• _Exercise inputs_:
__________

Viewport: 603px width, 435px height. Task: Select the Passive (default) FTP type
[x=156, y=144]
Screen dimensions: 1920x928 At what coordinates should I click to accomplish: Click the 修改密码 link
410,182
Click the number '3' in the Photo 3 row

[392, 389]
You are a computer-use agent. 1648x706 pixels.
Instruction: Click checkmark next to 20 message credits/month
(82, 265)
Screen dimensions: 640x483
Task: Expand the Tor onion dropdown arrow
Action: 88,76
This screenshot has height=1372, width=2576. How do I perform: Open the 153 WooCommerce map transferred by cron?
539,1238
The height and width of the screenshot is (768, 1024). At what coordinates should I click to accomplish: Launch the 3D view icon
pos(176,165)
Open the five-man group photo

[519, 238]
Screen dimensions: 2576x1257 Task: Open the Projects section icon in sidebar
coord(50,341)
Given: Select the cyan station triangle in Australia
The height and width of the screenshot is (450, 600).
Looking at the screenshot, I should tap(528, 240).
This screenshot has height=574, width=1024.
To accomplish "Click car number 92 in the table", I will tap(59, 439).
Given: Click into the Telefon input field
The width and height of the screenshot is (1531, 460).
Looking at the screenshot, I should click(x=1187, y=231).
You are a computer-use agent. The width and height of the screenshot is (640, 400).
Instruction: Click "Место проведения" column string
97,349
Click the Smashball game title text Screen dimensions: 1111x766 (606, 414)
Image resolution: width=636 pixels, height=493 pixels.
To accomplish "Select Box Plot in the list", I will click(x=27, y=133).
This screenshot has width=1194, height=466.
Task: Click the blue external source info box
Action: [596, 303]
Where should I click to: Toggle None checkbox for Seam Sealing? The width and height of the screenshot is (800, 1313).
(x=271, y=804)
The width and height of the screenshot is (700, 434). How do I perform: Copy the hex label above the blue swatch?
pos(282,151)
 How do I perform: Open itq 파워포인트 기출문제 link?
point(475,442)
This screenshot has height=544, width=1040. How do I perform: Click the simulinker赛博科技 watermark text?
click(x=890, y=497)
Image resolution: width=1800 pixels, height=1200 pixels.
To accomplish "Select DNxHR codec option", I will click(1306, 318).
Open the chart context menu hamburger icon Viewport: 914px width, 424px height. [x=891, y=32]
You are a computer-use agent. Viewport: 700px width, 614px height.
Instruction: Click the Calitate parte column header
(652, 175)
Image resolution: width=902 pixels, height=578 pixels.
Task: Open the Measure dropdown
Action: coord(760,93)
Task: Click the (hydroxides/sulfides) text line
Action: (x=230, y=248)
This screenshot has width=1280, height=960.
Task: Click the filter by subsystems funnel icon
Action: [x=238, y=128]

__________

• _Objective_: Find every line in the data that contains the string "Select" and copy each one out. Case counts.

• _Response_:
Viewport: 603px width, 435px height. Task: Select the Passive (default) FTP type
Given: Select the cyan station triangle in Australia
To accomplish "Select Box Plot in the list", I will click(x=27, y=133).
To accomplish "Select DNxHR codec option", I will click(1306, 318).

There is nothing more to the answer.